What I think would work is ads juxtaposing the cuts in food stamps with the increase in agri-business subsidies in the GOP House bill. THAT comparison would resonate. But many Congressional Dems have equally strong links to agri-business themselves. Still, they should push this and everything else they can; thanks to gerrymandering they’d need to win the nationwide popular House vote by about 8% to take the chamber back.
bob-gardner says
this would not be a problem. The president could simply veto any farm bill that does not include food stamps.
If he thinks it is a win politically, he can frankly say that he wants food stamps in the farm bill.
If he doesn’t want a public fight over food stamps, he can just veto the farm bill and state that there is too much waste and fraud in it, and say that he will sign a bill that doesn’t have waste and fraud.
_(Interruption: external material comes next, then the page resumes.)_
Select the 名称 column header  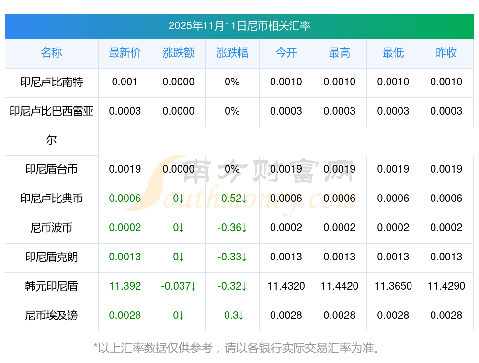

All he has to do is repeat the process until someone figures out that what the president really wants is a food stamp bill.
The president has all the power here. The farm state republicans need the farm bill, and they can’t get it without the president’s signature.
stomv says
There are lots of farm states. Nebraska and Oklahoma are farm states, to be sure — but in many ways, so are the very blue IL, MN, CA, PA, WI, NY; and the purple IA, VA, NC, AK, MT, etc. It’d be a hell of a show-down, and the optics would suck. Despite reality, Obama would be portrayed as cutting out the legs of the good old American Farmer who toils on his 40 acres, so that the lazy, dark-skinned naer’do’well city dwellers get a free meal. That’s not reality, but that’s the natural vision oodles of middle class suburban Americans perceive.
Tough optics make tough politics.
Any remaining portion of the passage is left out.